■ **Problem to solve**
Every line below that contains the word "agent" must be copied.

■ **Supplied records**

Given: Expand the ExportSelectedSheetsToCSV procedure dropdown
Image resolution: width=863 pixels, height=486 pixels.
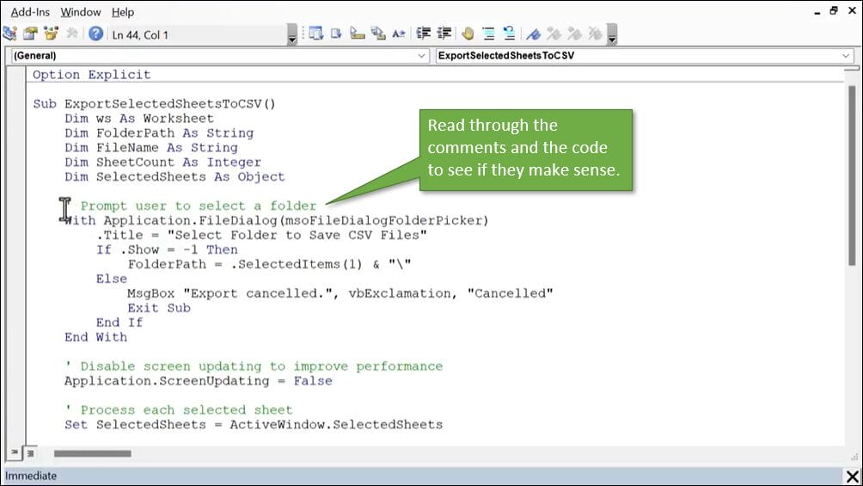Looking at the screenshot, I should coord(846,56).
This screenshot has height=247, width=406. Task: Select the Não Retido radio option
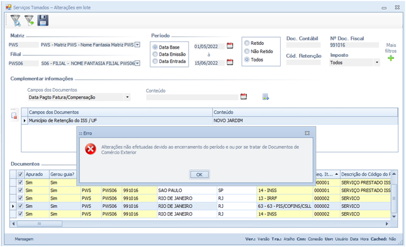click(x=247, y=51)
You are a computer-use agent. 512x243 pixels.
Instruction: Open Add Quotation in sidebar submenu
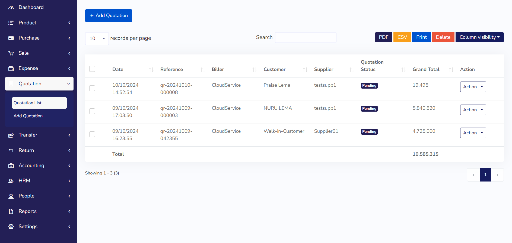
* * *
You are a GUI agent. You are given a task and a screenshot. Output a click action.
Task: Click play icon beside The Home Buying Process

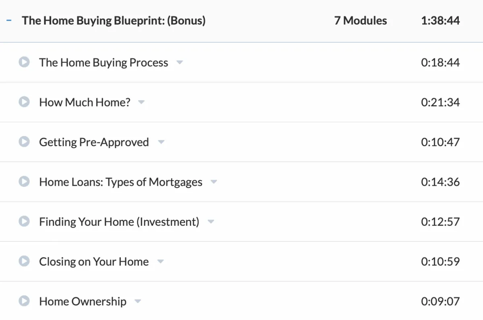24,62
--
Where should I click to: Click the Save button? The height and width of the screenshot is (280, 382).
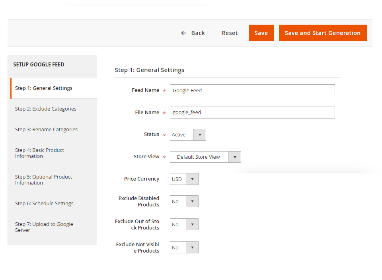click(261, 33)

■ **Written response**
You are a computer-use agent. 512x243 pixels.
You are a GUI agent. You are given a task and a screenshot. Output a click action.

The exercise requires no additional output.